Mathiyana Devi Mandir
Renowned for being “one among 55 Shakti Peetha Temples” is a Hindu shrine in Uttarakhand known as Mathiyana Devi Mandir. This “Devi” mandir is located in the Rudraprayag district in close proximity to a village called Silgoan. According to Hindu mythology it was at the site on which this temple currently stands that a body part of Goddess Sati (wife of Lord Shiva) is supposed to have fallen while Shiva was carrying her burnt body across the earth in anger. Additionally, this temple attracts thousands of devotees annually, and is said to represent “devotion” and “faith”.
a. Best time to visit the Mathiyana Devi Mandir
The ideal time to visit this town is in between March and October as a result of the climate being pleasant with, the temperatures ranging from a maximum of 17 degrees Celsius to a minimum of 12 degrees Celsius.

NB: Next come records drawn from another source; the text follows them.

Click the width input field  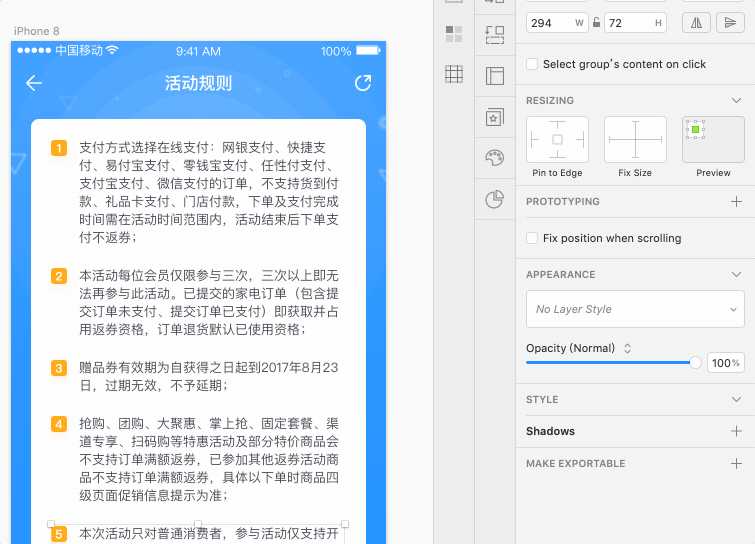550,23
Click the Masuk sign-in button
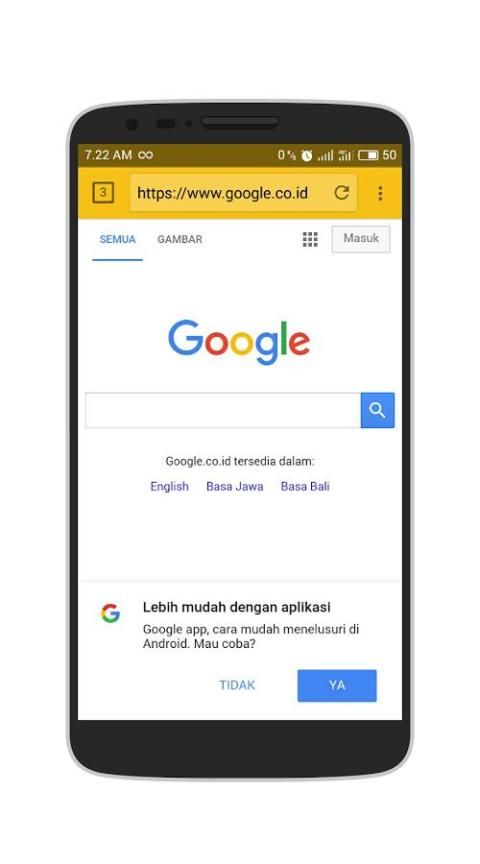Viewport: 480px width, 864px height. 361,239
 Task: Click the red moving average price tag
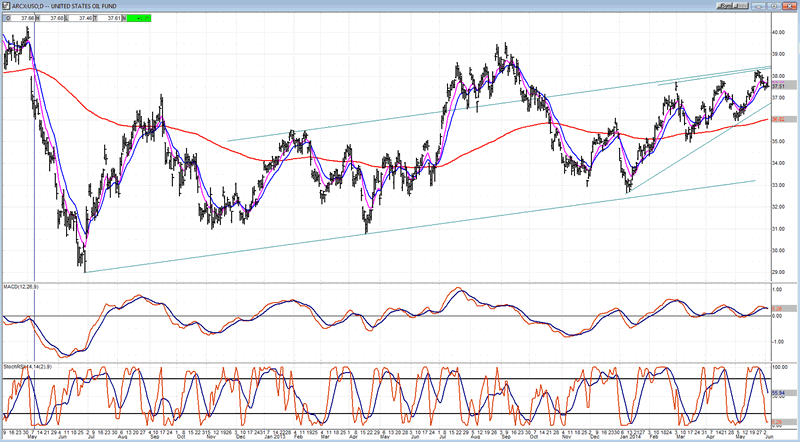(780, 120)
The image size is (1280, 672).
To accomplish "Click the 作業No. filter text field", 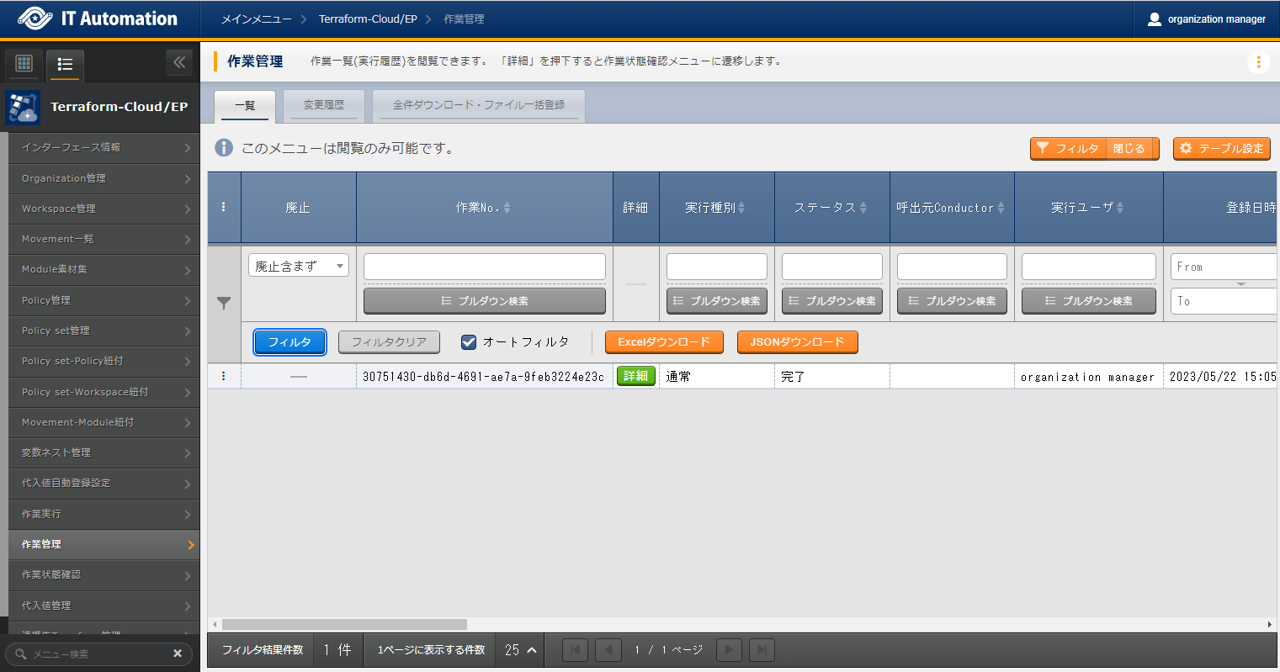I will tap(484, 267).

b. How to reach Mathiyana Devi Mandir
Mathiyana Devi Mandir Map
1. By train
The railway station closest to this sacred site is located in Rishikesh. The Rishikesh Railway Station is well connected to major cities in the country.
2. By road:
If you intend to drive to this temple then the ideal starting points would be New Delhi, Haridwar, Rishikesh, Gurugram, and Dehradun.
- Via New Delhi
There are two routes from New Delhi to this temple, and they are via NH334 and NH7 and via NH9.
- Via Haridwar:
There are two routes from Haridwar to this temple, and they are via NH7 and via NH34 and NH7.
- Via Rishikesh:
There are two routes from Rishikesh to this temple, and they are via NH7 and via NH34 and NH7.
- Via Gurugram:
There are two routes from Gurugram to this temple, and they are via NH334 and NH7 and via NH9.
- Via Dehradun:
There are two routes from Dehradun to this temple, and they are via NH7 and via Chamba-Mussorie.
3. By air:
The nearest airport to Haridwar is located in Dehradun. The Jolly Grant Airport in Dehradun is well connected to major cities in the country.
c. Religious significance of the Mathiyana Devi Mandir
According to popular folklore King Daksha, the father Goddess Sati did not invite Lord Shiva his son-in-law for a yagna. The fact that her husband was snubbed enraged Goddess Sati, and in response she committed suicide in the very same fire the yagna was performed in. This angered Lord Shiva who carried his wife’s burnt corpse around the earth. It is then while carrying, that the body parts fell upon various spots on earth. Apparently, a part of Sati’s body fell at the site on which this temple has been built, and hence it is considered to be a part of the “Sidh Peethas”.